Odds of Survival if This Turns into The Donner Party/The Hunger Games: 200:1. In Meagan's own words: "I would die for sure. I'm too much of a wimp. I would pass out and die at even the thought of eating something gross. But I would gladly kill you..." Thanks, sister!


Matthew, 19:  The youngest sibling and the only person in the family admittedly scared of butterflies, Matt will spend 50% of the trip staring at Meagan and me with his signature creepy smile. 

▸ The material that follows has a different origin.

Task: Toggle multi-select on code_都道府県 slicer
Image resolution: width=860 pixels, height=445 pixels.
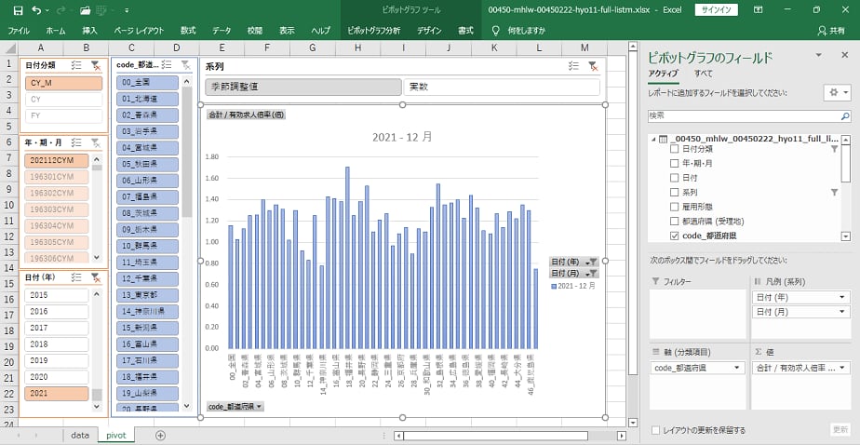Action: click(167, 65)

Enjoy not sleeping ever again.


He'll spend the other 50% pretending to push Mom in the Grand Canyon, off a mountain, into a trash can, etc.
Odds of Survival if This Turns into The Donner Party/The Hunger Games: 50:1. Matt is a cross-country runner, so he'll have speed and endurance on his side, but he's also scared of butterflies and pieces of dust, so he'll succumb to the elements in a matter of seconds. He also recently cut his finger at work (as he's reminded us 810 times), so he's vulnerable if you blow on it too hard.


Which leaves...


Me, 25: Probably the only normal person in the family, which is why Mom and Dad love me the least (also:  I'm the middle child, so that kind of speaks for itself). I will probably be pestering my family the entire trip to do/say interesting things worthy of blog updates, so they'll be sick of me within the first 30 minutes of Day One.
Odds of Survival if This Turns into The Donner Party/The Hunger Games: 500:1. Matt will annoy me to death before I even get a real shot. Or Meagan will actually kill me, as part of her dying wish. Or Mom and Dad will kill me so they can feed their two favorite children. Whichever way it happens, I'm not making it.